►
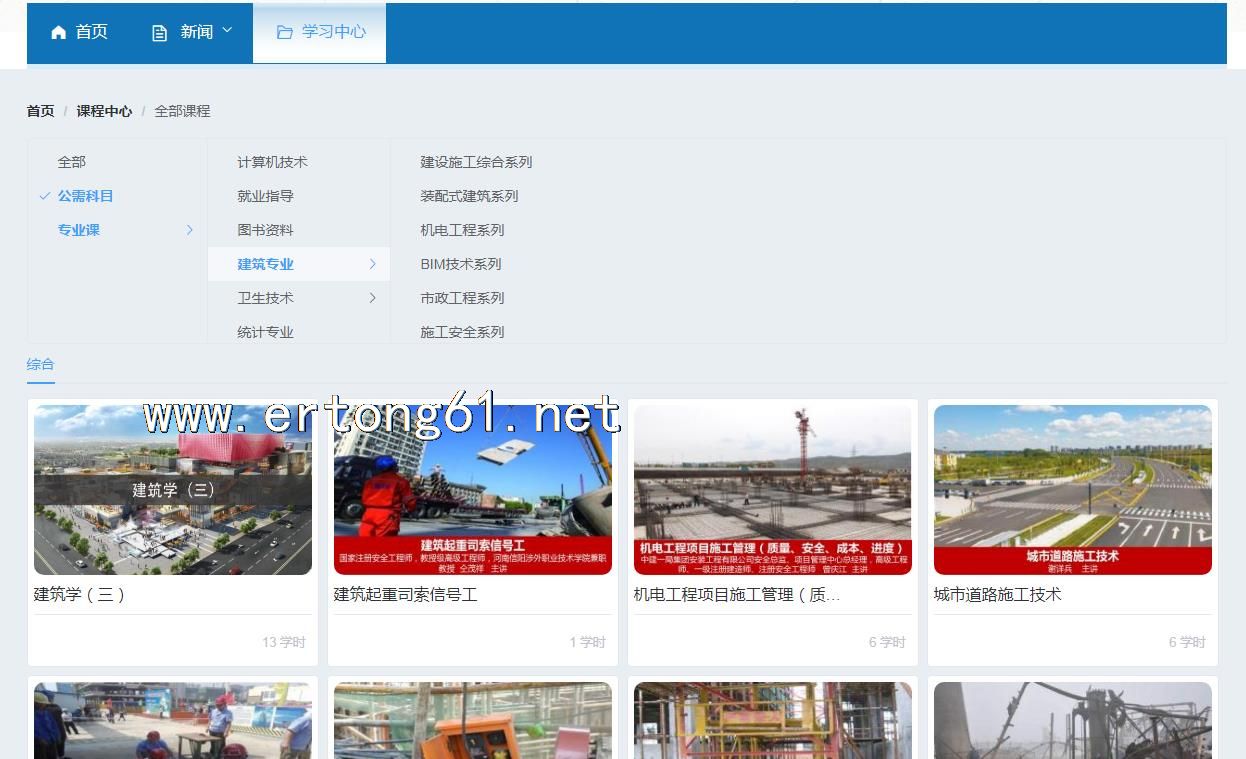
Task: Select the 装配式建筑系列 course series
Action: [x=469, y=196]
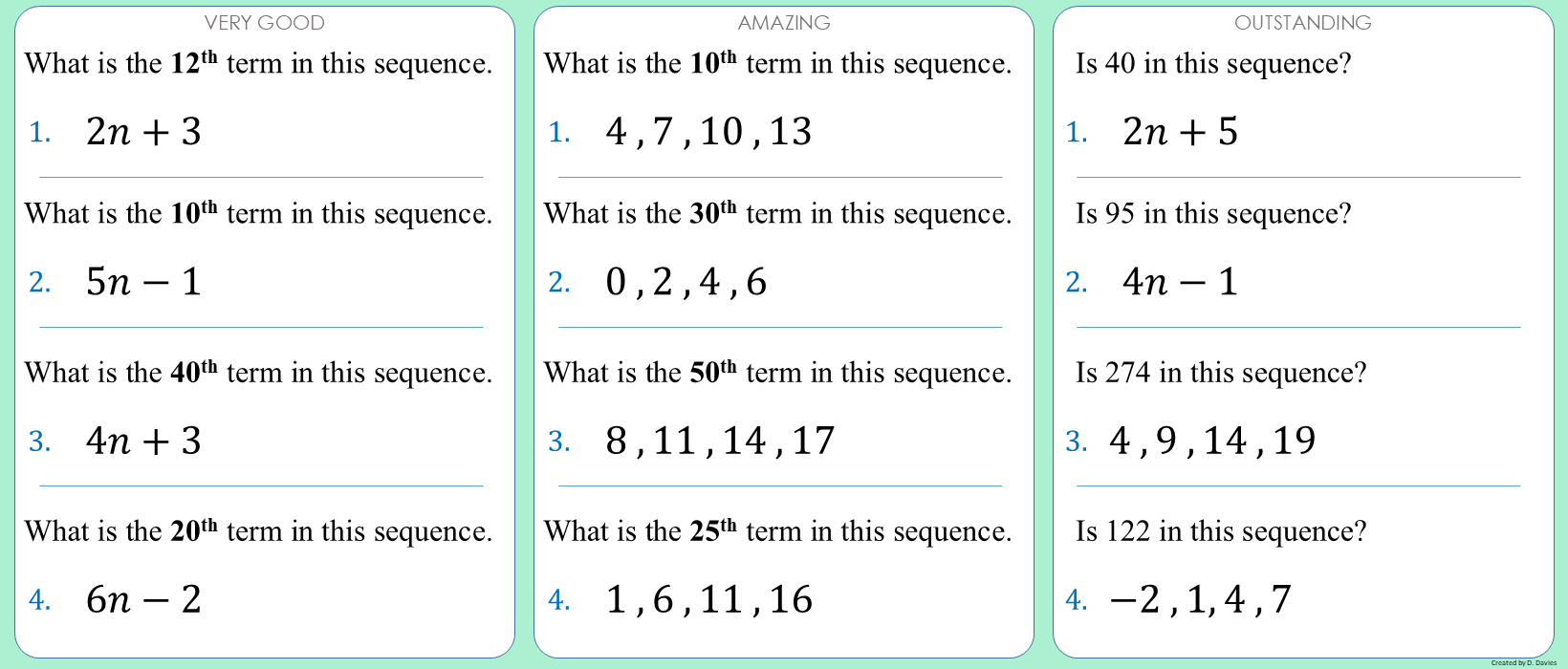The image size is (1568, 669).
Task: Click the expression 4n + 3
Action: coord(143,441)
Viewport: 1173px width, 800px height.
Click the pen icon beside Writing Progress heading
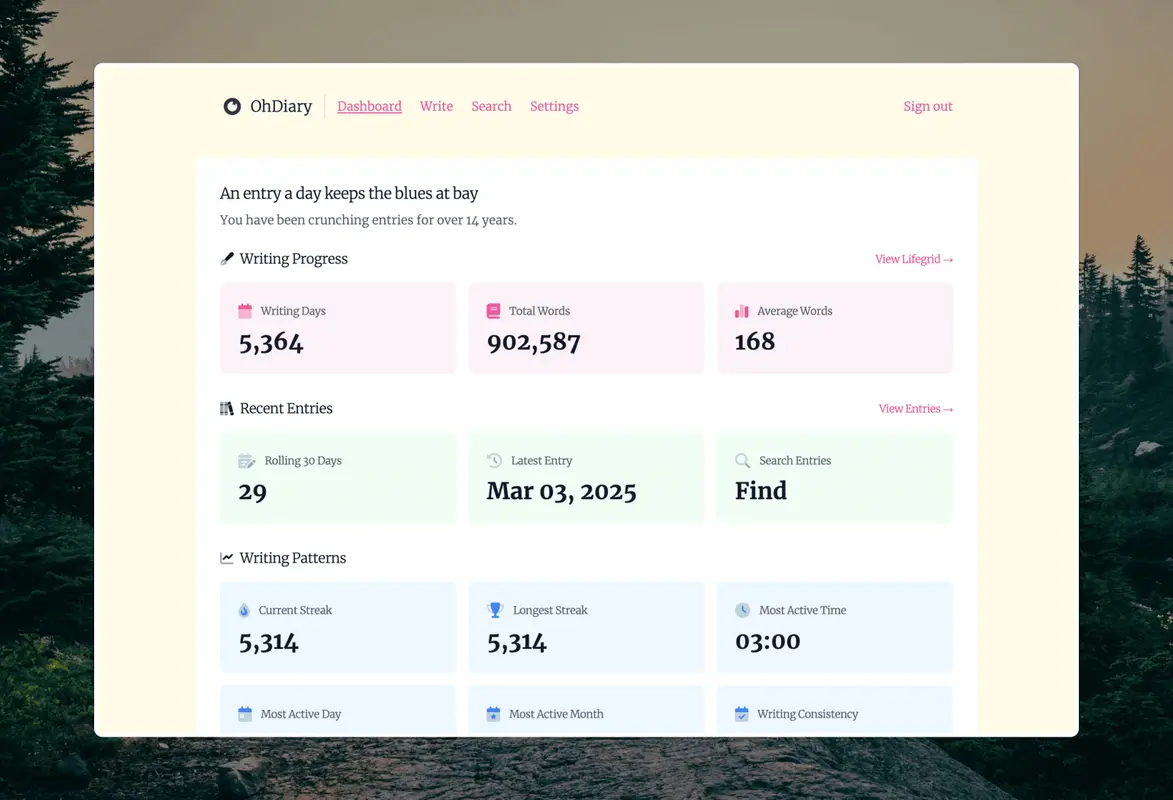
◄
| DIRECTION |
Write out every line of the entries above exactly as it appears, leaving out the pictures.

| FULL ANSWER |
Task: Select the 装配式建筑系列 course series
Action: [x=469, y=196]
The image size is (1568, 669).
Task: Click the expression 4n + 3
Action: coord(143,441)
Viewport: 1173px width, 800px height.
Click the pen icon beside Writing Progress heading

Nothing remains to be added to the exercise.